Tusk says Irish issue must be resolved before Brexit trade talks

He said "progress on people, money and Ireland must come first"

Tusk says Irish issue must be resolved before Brexit trade talks

File photo of President of the European Council Donald Tusk speaking in Ukraine in September 2016 | Image: European Union

Updated 13:08

EU President Donald Tusk has said that Britain must resolve the issue of Ireland before talks begin on a post-Brexit trade deal. 

Tusk sent a letter out to the remaining 27 member states before an EU summit taking place this weekend. 

Meanwhile, a proposal from the Irish government is set to be discussed tomorrow at the summit which would ensure Northern Ireland could immediately rejoin the EU in the event of a united Ireland.

In Tusk's letter to the remaining member states he said "Before discussing EU-UK future, we must first sort out our past. This is the only possible approach to Brexit talks."


He continued by saying "Following the United Kingdom's notification of withdrawal from the European Union, we will meet on Saturday for the first time as the formal European Council of 27 to adopt guidelines for the upcoming Brexit negotiations. 

He said there is one element of the talks which has to be a priority "I am referring to the idea of a phased approach, which means that we will not discuss our future relations with the UK until we have achieved sufficient progress on the main issues relating to the UK's withdrawal from the EU.

"This is not only a matter of tactics, but , given the limited time frame we have to conclude the talks, it is the only possible approach. In other words, before discussing our future, we must first sort out our past."

Good Friday Agreement 

Tusk made it clear that the issue of Ireland needs to be resolved before trade talks can ensue "Finally, in order to protect the peace and reconciliation process described by the Good Friday Agreement, we should aim to avoid a hard border between the Republic of Ireland and Northern Ireland. 

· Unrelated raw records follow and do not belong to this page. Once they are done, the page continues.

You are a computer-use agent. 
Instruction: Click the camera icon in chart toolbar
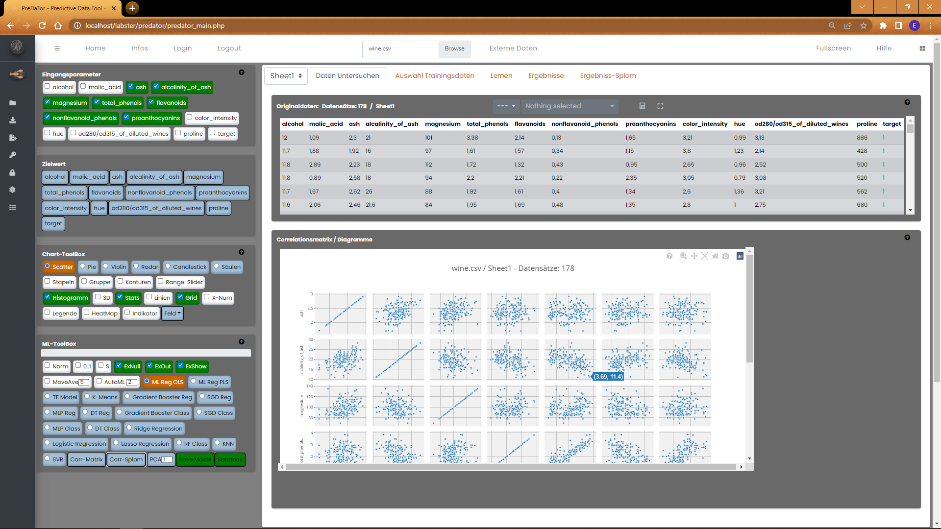coord(727,256)
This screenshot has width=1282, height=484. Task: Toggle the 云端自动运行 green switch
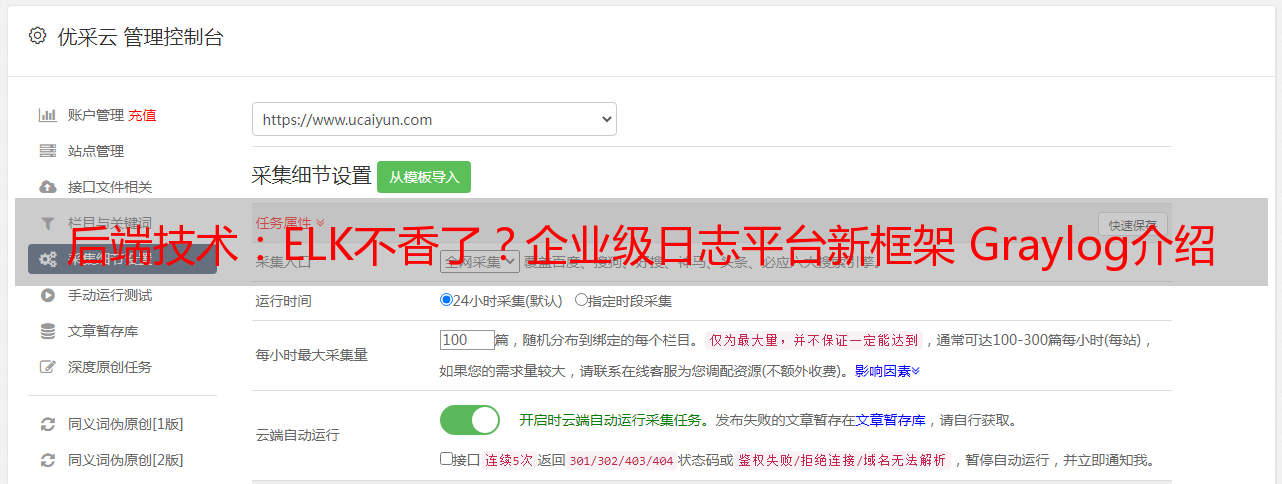[470, 420]
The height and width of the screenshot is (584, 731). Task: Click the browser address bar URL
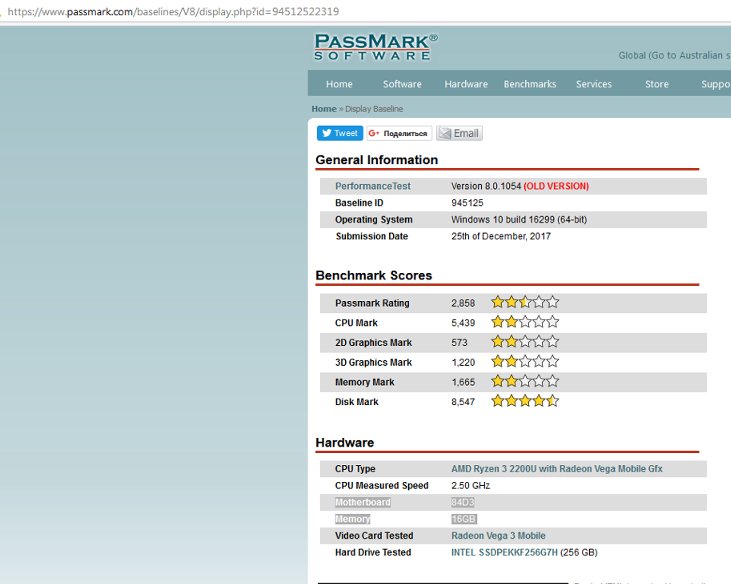173,12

"Only once we collectively determine in the European Council that sufficient progress has been made on all these issues, will we be in a position to hold preparatory talks on the future relationship with the UK."

He finished by saying "I would like us to unite around this key principle during the upcoming summit, so that it is clear that progress on people, money and Ireland must come first. And we have to be ready to defend this logic during the upcoming negotiations."

Adams' response 

The Sinn Fein president has welcomed the suggestion by the President of the European Council.

It's being taken as a sign that tomorrow's EU summit will result in a deal to let Northern Ireland rejoin the EU straight away in a United Ireland.